Ventricular tachycardia (VT) occurs when electrical signals in the heart cause the lower chambers to beat too rapidly, resulting in an erratic heartbeat. Some forms of this condition can be treated through a procedure called VT ablation, which has been successful in patients with heart failure and structural heart disease.  

What Conditions Can Be Treated With VT Ablation? 

Ventricular tachycardia causes the heart to beat faster than normal, usually more than 100 beats per minute (60 to 100 beats is considered normal when at rest). This prevents the heart’s chambers from properly filling with blood, and the heart may not be able to pump enough blood to the body and lungs.  

VT episodes can often be controlled through medication or the implantation of a cardio-defibrillator that can deliver a shock when needed to restore a normal heartbeat. In cases where the condition is being caused by a faulty electrical pathway, VT ablation might be the recommended treatment option.  

VT Ablation Details 

The goal of this procedure is to create scars in the heart tissue that block the abnormal electrical signals that are causing ventricular tachycardia, thereby restoring a normal heart rhythm. This is accomplished by inserting a catheter through a vein in the groin, arm or neck and guiding the catheter to the heart. Once in place, the catheter will utilize either heat (radiofrequency energy) or extreme cold (cryoablation) to create small scars that block the abnormal heartbeat.  

VT ablation can be done inside or outside the heart, depending on the area where the abnormal heartbeat is originating. If the issue is outside the heart, the catheter may be inserted through the chest. 

What to Expect With VT Ablation 

This procedure is performed using a sedative or anesthesia and can take from three to six hours to complete. Most patients see an improvement in their quality of life following VT ablation, as their stamina may improve. For patients with implantable cardioverter-defibrillators (ICDs), they may see a reduction in the number of shocks their heart receives. However, this may only be a temporary solution, as the abnormal heart rhythm may eventually return.  
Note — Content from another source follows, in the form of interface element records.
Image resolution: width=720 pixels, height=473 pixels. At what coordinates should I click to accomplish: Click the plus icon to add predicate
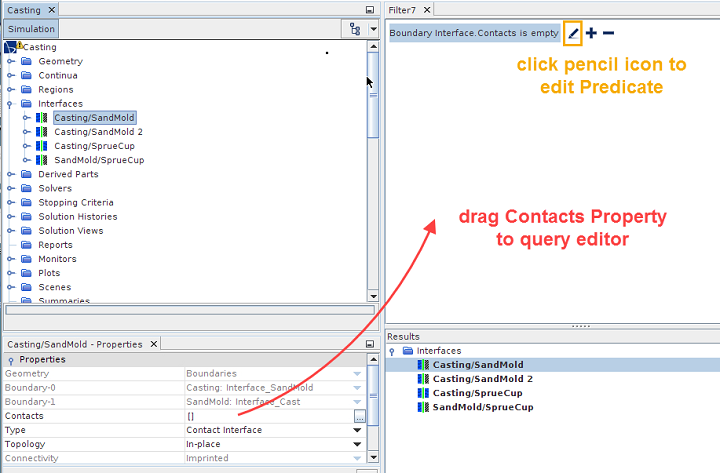click(x=591, y=33)
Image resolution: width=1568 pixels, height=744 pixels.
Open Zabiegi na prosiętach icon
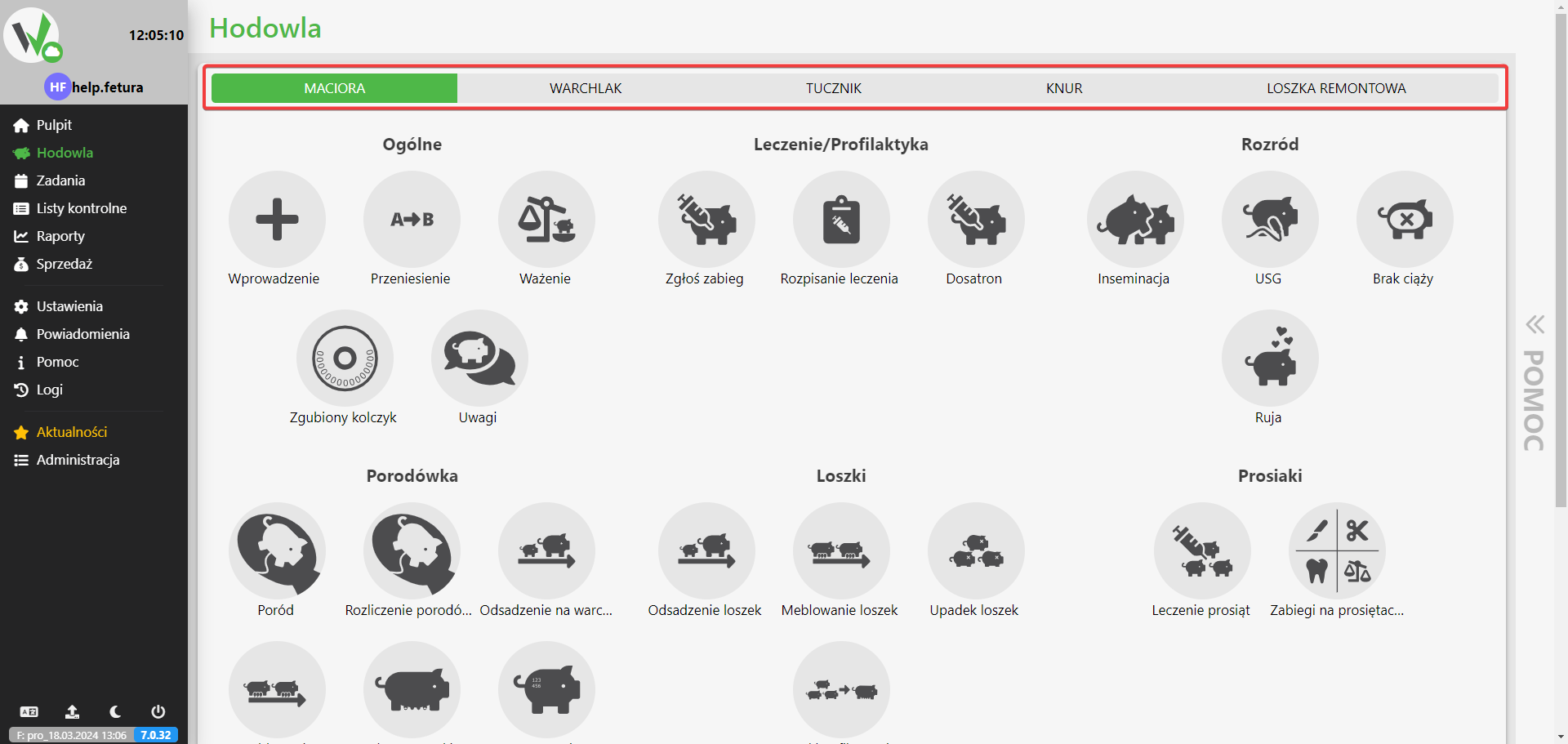click(x=1336, y=550)
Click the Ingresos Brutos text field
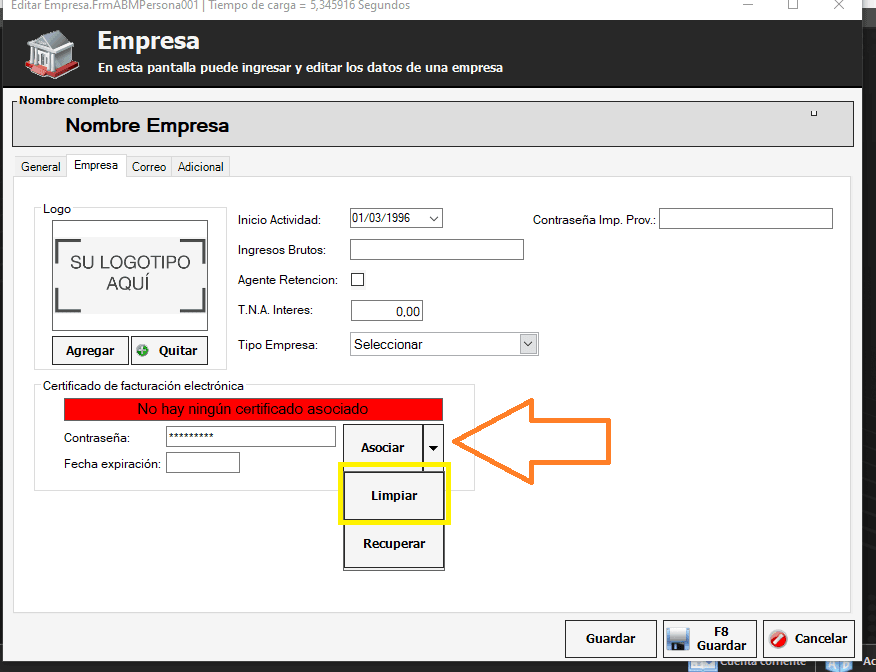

How Effective is VT Ablation? 

VT ablation is highly effective at suppressing ventricular tachycardia in patients with structural heart disease, though outcomes can vary based on the underlying causes of the patient’s condition.  

Tampa General’s Heart & Vascular Institute is a world-class, comprehensive cardiovascular care program. Our electrophysiologists and heart failure specialists perform a full spectrum of advanced ablative therapy for life-threatening ventricular tachycardia.